» **About this task**:
Copy out the entries that follow. Leave none out.

» **Records supplied**:
[Start of Attachment]

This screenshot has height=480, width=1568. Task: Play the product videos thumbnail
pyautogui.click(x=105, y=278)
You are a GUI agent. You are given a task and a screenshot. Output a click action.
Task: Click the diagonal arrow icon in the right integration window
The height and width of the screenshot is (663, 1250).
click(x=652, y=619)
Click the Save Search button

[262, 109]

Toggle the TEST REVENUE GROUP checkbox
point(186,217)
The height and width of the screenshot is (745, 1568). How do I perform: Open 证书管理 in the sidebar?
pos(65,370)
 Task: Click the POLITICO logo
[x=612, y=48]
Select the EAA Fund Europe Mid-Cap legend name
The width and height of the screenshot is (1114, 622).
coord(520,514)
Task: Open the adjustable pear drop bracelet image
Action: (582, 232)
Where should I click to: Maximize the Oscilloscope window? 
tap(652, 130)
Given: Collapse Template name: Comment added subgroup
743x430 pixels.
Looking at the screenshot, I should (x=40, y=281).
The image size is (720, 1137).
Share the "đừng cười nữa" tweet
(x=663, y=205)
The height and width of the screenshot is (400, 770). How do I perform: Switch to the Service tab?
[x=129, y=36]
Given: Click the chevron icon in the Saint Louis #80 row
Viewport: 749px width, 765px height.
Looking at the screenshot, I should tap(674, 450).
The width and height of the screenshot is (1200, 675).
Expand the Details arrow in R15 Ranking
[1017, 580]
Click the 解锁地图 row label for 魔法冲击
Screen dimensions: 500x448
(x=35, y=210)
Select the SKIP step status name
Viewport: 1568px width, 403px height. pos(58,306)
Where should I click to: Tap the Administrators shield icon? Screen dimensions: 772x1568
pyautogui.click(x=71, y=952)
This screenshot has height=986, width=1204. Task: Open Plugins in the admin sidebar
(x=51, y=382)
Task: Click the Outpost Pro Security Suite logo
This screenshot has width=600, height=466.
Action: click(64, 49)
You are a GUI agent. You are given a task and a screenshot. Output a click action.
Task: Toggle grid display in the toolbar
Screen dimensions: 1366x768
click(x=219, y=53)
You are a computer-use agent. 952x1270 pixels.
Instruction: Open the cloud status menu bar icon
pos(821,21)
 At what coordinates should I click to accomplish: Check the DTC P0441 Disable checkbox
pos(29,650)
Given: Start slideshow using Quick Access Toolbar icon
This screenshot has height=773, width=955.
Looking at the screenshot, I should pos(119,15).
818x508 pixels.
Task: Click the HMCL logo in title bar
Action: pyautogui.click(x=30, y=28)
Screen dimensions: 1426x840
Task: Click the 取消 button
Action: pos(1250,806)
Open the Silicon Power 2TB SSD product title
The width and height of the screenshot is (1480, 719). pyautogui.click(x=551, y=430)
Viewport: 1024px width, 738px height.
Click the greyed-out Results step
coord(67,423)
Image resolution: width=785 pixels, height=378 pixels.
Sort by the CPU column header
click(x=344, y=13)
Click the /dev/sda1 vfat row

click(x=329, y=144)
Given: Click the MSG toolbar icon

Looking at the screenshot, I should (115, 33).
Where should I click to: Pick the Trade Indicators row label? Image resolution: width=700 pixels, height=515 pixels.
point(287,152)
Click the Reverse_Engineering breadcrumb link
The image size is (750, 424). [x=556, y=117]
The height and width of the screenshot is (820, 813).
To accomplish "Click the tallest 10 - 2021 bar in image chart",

[End of Attachment]

» **Exercise solution**:
This screenshot has height=480, width=1568. Task: Play the product videos thumbnail
pyautogui.click(x=105, y=278)
You are a GUI agent. You are given a task and a screenshot. Output a click action.
Task: Click the diagonal arrow icon in the right integration window
The height and width of the screenshot is (663, 1250).
click(x=652, y=619)
Click the Save Search button

[262, 109]

Toggle the TEST REVENUE GROUP checkbox
point(186,217)
The height and width of the screenshot is (745, 1568). How do I perform: Open 证书管理 in the sidebar?
pos(65,370)
 Task: Click the POLITICO logo
[x=612, y=48]
Select the EAA Fund Europe Mid-Cap legend name
The width and height of the screenshot is (1114, 622).
coord(520,514)
Task: Open the adjustable pear drop bracelet image
Action: (582, 232)
Where should I click to: Maximize the Oscilloscope window? 
tap(652, 130)
Given: Collapse Template name: Comment added subgroup
743x430 pixels.
Looking at the screenshot, I should (x=40, y=281).
The image size is (720, 1137).
Share the "đừng cười nữa" tweet
(x=663, y=205)
The height and width of the screenshot is (400, 770). How do I perform: Switch to the Service tab?
[x=129, y=36]
Given: Click the chevron icon in the Saint Louis #80 row
Viewport: 749px width, 765px height.
Looking at the screenshot, I should tap(674, 450).
The width and height of the screenshot is (1200, 675).
Expand the Details arrow in R15 Ranking
[1017, 580]
Click the 解锁地图 row label for 魔法冲击
Screen dimensions: 500x448
(x=35, y=210)
Select the SKIP step status name
Viewport: 1568px width, 403px height. pos(58,306)
Where should I click to: Tap the Administrators shield icon? Screen dimensions: 772x1568
pyautogui.click(x=71, y=952)
This screenshot has height=986, width=1204. Task: Open Plugins in the admin sidebar
(x=51, y=382)
Task: Click the Outpost Pro Security Suite logo
This screenshot has width=600, height=466.
Action: click(64, 49)
You are a GUI agent. You are given a task and a screenshot. Output a click action.
Task: Toggle grid display in the toolbar
Screen dimensions: 1366x768
click(x=219, y=53)
You are a computer-use agent. 952x1270 pixels.
Instruction: Open the cloud status menu bar icon
pos(821,21)
 At what coordinates should I click to accomplish: Check the DTC P0441 Disable checkbox
pos(29,650)
Given: Start slideshow using Quick Access Toolbar icon
This screenshot has height=773, width=955.
Looking at the screenshot, I should pos(119,15).
818x508 pixels.
Task: Click the HMCL logo in title bar
Action: pyautogui.click(x=30, y=28)
Screen dimensions: 1426x840
Task: Click the 取消 button
Action: pos(1250,806)
Open the Silicon Power 2TB SSD product title
The width and height of the screenshot is (1480, 719). pyautogui.click(x=551, y=430)
Viewport: 1024px width, 738px height.
Click the greyed-out Results step
coord(67,423)
Image resolution: width=785 pixels, height=378 pixels.
Sort by the CPU column header
click(x=344, y=13)
Click the /dev/sda1 vfat row

click(x=329, y=144)
Given: Click the MSG toolbar icon

Looking at the screenshot, I should (115, 33).
Where should I click to: Pick the Trade Indicators row label? Image resolution: width=700 pixels, height=515 pixels.
point(287,152)
Click the Reverse_Engineering breadcrumb link
The image size is (750, 424). [x=556, y=117]
The height and width of the screenshot is (820, 813).
To accomplish "Click the tallest 10 - 2021 bar in image chart",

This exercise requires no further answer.